Re: changing greenstone

From Stefan Boddie
DateWed, 2 Apr 2003 16:50:13 +1200
Subject Re: changing greenstone
In-Reply-To (OF34B8F61A-93594464-ON69256CFA-00802A95-69256CFA-00802D3E-ntu-edu-au)
Hi Stephen,

I've been playing with the files you sent and have tested pdftohtml with
those and various other pdfs.

It seems that the -hidden flag causes no problems for pdfs that don't
contain hidden text. The only potential problem is if -hidden is set
AND -complex is set AND the pdf contains hidden text. In this case pdftohtml
produces a rather interesting looking html file with the text superimposed
over the extracted images.

My feeling is that we should simply alter pdftohtml.pl so it always uses
the -hidden switch, except when the -complex option is passed to PDFPlug.
This way we have a situation where:

1. PDFs without hidden text will continue to be processed correctly (with or
without -complex being set) since the -hidden flag has no effect on them.

2. PDFs with hidden text will be processed correctly if -complex is not set.

3. PDFs with hidden text will come out looking nice if -complex is set but
they won't have their text extracted.

I don't really see an advantage in adding a new -get_hidden_text option to
PDFPlug to allow the -hidden flag to be toggled. The only added function it
gives over the above is the ability to set both -hidden and -complex. Since
all -complex does is make the result look nicer and since -hidden
effectively trashes the way it looks this doesn't seem so useful.

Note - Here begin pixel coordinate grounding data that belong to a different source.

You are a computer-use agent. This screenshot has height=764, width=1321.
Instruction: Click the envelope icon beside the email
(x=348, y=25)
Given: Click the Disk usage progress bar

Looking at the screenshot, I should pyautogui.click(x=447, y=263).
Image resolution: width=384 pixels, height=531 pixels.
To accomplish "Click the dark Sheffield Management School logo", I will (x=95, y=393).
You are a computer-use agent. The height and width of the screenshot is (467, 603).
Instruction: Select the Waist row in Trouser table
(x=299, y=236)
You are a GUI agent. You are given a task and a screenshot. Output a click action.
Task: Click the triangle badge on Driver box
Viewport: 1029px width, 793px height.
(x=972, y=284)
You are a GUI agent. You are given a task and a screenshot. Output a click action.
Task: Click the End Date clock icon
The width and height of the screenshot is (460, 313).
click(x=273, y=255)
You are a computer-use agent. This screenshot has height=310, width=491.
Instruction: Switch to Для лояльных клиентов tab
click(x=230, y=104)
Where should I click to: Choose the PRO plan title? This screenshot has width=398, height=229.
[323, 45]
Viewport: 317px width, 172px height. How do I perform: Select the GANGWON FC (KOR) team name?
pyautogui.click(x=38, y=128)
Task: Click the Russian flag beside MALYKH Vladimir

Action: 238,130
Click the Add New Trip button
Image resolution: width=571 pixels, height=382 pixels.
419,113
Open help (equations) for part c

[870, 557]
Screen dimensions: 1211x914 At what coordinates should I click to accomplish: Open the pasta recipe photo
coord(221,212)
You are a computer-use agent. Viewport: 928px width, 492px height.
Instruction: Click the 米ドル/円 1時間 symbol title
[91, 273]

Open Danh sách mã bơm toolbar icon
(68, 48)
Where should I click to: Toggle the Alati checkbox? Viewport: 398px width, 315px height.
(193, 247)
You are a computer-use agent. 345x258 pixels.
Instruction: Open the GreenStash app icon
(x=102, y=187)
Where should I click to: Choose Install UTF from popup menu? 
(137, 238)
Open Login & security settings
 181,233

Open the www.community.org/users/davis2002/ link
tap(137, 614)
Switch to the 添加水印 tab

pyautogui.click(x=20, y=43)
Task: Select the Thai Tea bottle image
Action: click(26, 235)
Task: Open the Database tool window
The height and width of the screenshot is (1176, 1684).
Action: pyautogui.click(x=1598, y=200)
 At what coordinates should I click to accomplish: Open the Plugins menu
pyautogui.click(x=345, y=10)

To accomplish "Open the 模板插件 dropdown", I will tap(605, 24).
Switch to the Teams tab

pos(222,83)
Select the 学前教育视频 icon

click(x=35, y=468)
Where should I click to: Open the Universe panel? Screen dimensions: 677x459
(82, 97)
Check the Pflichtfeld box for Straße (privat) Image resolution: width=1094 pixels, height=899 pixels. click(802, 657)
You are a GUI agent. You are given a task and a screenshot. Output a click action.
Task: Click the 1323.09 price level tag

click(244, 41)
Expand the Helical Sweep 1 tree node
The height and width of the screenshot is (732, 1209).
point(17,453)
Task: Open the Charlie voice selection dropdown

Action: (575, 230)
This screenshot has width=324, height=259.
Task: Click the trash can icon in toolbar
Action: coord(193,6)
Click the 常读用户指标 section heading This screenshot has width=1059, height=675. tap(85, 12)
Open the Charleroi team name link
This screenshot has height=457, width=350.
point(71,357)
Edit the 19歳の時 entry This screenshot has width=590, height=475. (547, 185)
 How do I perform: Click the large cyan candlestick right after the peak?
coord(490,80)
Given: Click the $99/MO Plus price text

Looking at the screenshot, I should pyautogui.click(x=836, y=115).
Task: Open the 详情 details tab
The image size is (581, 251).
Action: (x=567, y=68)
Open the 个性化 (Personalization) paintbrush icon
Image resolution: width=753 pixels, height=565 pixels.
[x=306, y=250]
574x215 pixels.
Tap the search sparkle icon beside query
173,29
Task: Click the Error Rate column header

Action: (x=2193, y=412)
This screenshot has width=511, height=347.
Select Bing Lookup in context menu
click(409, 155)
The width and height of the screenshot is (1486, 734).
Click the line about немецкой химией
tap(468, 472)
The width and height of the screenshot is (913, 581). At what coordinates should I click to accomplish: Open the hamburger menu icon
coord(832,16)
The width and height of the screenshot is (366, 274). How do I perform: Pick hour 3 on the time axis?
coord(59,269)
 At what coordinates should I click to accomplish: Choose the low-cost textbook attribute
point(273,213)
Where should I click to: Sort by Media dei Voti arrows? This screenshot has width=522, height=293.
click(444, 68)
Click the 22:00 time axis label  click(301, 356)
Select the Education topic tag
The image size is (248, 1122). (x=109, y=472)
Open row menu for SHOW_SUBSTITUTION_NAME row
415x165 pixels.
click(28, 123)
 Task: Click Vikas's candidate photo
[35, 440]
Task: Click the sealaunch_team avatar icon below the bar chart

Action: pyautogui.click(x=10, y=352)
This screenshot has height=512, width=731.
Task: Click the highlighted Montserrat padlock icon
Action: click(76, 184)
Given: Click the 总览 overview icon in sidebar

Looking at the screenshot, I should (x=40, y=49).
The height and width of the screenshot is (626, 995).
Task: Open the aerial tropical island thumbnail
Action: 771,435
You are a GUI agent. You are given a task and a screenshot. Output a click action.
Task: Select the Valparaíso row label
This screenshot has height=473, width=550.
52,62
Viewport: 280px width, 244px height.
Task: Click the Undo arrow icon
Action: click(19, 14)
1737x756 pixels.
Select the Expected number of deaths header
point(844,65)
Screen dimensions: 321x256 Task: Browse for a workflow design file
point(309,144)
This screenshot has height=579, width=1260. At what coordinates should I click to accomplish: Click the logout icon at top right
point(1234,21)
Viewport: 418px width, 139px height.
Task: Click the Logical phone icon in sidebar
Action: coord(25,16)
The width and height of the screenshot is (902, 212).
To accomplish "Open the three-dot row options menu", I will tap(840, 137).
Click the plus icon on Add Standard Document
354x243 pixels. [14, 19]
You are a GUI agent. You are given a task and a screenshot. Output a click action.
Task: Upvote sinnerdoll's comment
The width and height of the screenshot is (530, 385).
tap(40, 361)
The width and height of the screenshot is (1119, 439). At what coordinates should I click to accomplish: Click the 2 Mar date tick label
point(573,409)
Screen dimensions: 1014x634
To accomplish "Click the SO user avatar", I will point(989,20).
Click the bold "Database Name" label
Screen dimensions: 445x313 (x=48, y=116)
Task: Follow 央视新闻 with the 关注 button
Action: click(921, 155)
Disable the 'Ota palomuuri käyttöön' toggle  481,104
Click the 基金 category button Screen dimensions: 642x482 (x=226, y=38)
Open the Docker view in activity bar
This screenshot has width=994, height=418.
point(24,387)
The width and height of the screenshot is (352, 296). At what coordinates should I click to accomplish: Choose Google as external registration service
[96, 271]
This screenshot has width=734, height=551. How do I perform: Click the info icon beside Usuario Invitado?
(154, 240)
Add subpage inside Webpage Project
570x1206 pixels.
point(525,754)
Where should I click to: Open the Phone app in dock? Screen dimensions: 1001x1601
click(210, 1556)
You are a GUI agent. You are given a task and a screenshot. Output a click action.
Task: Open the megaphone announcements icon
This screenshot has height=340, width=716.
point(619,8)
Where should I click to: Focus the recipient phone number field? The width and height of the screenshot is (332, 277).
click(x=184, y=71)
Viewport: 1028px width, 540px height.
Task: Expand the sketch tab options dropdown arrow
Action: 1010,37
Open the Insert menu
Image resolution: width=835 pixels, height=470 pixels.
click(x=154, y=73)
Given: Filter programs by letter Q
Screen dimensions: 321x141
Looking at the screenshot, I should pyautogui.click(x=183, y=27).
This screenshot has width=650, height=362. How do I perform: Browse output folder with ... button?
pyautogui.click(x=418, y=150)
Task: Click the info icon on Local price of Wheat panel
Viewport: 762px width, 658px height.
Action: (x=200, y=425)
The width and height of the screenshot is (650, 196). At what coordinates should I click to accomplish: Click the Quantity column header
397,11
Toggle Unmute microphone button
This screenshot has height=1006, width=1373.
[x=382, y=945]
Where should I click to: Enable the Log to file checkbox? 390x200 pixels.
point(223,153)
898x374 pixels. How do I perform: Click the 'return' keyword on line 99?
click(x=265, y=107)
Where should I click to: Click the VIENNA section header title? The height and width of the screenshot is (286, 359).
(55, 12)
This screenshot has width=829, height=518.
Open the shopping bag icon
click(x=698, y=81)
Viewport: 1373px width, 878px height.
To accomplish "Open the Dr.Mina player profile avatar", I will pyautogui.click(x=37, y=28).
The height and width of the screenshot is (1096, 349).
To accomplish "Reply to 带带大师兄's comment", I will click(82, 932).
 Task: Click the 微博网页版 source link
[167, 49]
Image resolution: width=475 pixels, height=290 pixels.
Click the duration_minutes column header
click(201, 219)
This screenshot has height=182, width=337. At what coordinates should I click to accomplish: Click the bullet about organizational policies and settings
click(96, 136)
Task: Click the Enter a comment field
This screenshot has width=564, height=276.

My only hesitation is that users may become a little confused if they set
the -complex option and find that some/all of their documents suddenly
contain no searchable text. For this reason I'm tempted to make it
so -hidden is always set, even if -complex is also set. This way text is
always extracted but pdfs containing hidden text come out looking rubbish
if -complex is set. As I write this I'm thinking maybe I prefer that
approach.

What do you think? Anyone else have any comments?

cheers,
Stefan.

----- Original Message -----
From: <Stephen.DeGabrielle@ntu.edu.au>
To: "Stefan Boddie" <sjboddie@cs.waikato.ac.nz>
Sent: Tuesday, April 01, 2003 11:20 AM
Subject: Re: changing greenstone


>
> Hi Stephan,
>
> > So you're saying that pdftohtml barfs on some pdf's if the -hidden
switch
> is
>
> I don't really know to be honest - I don't think it will crash - though
> indexing no text will cause a 'broken pipe' as I mentioned before. I felt
> that this was better to implement as a switch to give users the option. (I
> have thought about a more general mechanism for using plugins with 3rd
> party converters that just passes the file and the arguments needed. -Or
> does this already exist?)
>
> I expect just setting '-hidden' will stuff up the layout of the html
> version that pdftohtml creates, and probably get worse if '-complex' is
> set.
>
> > set and barfs on others if it's not? That's kind of a problem if you're
> > building a collection containing both kinds of pdf. We'd really need to
>
> > detect these "image over text" pdf's and set the flag only for those
that
> > need it, wouldn't we? Anyway, send me what you've done and I'll take a
> look
> > and discuss some more.
>
> Good point - but it is beyond me to do a 'detect hidden text' on a pdf -
> and I expect the creators will know when they have this type of file as
> they will have most likely created it as part of a scanning/digitisation
> project.
>
> Maybe the flag could be set in the metadata(.xml) for the file?
>
>
>
> Here are a couple of examples;
>
> hidden_text_pdf_files.zip
>
>
>
> Here are the three files;
>
> pdfplug_get_hidden_text.zip
>
>
>
> Regards,
>
> Stephen
>
>
>